Text block –
ME: BH
HER: FWW
many kids now, 1 then
DDAY: anniversary "Reconciled" (whatever that means)
Sometimes still have hard days, but getting by. Still dealing with feelings I buried, trying to get them out. She won't talk about it, s
When is this actually over?
I feel like I am supposed to be a success story. My FWW blindsided me with this on our anniversary in 1989. I had been deployed while in the service, and she was having an affair with her boss at the time. We were only 22.
Years went by after that - which I chose to suppress at first - and then we moved back to that same neck of the woods, about 20 years ago, and I can't shake it away anymore. Every year around December I can't manage life. It is less so at other times of the year but never gone. We have so much, including more kids otherwise. I can't talk about it or she threatens divorce. I've gone to therapists, and she gets angered and says I am NOT the "victim".

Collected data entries
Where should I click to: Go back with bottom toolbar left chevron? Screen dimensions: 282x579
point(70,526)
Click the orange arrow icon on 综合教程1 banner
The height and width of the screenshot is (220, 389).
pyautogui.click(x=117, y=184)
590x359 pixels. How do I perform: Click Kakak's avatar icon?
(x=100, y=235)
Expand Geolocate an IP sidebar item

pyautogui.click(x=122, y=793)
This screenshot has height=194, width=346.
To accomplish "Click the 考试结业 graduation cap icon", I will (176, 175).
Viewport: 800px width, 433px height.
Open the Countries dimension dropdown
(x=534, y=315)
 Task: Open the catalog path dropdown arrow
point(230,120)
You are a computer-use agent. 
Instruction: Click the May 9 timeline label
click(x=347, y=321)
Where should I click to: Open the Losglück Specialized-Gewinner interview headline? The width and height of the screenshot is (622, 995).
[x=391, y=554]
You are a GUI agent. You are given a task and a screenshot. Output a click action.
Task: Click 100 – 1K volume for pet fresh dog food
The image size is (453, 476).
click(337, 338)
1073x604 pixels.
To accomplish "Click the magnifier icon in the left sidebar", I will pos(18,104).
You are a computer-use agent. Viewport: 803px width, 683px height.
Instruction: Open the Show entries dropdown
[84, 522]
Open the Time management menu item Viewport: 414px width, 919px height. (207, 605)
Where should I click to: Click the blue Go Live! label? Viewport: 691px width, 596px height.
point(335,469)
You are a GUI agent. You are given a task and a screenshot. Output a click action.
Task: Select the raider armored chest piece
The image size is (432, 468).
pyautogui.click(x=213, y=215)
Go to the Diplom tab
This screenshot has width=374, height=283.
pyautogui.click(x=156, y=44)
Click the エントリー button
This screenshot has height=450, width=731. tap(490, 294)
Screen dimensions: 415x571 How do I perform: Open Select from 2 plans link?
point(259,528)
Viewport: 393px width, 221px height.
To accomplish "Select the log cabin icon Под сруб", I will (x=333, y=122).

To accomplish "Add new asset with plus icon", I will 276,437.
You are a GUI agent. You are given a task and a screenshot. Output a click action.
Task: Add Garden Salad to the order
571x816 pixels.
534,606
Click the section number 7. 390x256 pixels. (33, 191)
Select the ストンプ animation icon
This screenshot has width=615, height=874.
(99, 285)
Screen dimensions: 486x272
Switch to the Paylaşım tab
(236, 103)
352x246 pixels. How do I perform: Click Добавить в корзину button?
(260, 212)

Problem – Repeat the post about the affair word for word, everything from "Sometimes still have" down to "were only 22.". The listing has no role in this work.

Worked solution –
Sometimes still have hard days, but getting by. Still dealing with feelings I buried, trying to get them out. She won't talk about it, s
When is this actually over?
I feel like I am supposed to be a success story. My FWW blindsided me with this on our anniversary in 1989. I had been deployed while in the service, and she was having an affair with her boss at the time. We were only 22.